What is asked
Format the stretch of lines from the one containing "Where should I" through the one containing "[x=242, y=882]" as a JSON list of strings, one string per line, with blank lines omitted.

Stored records
------

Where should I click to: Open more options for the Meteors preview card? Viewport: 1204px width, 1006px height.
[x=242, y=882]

------

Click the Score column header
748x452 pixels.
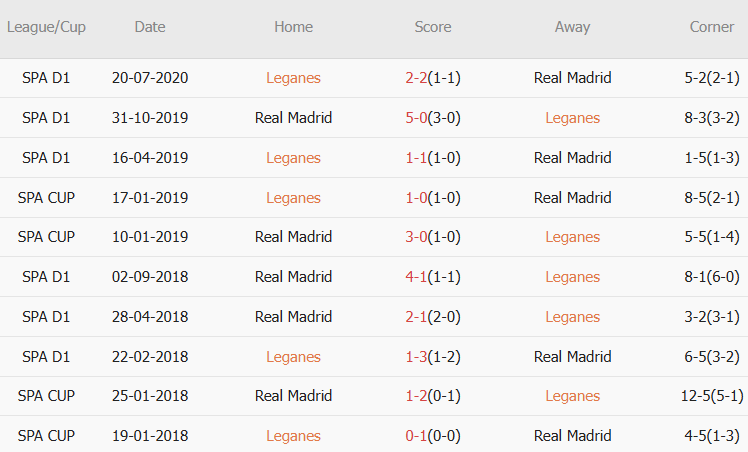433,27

------

Solution to this exercise
[
  "Where should I click to: Open more options for the Meteors preview card? Viewport: 1204px width, 1006px height.",
  "[x=242, y=882]"
]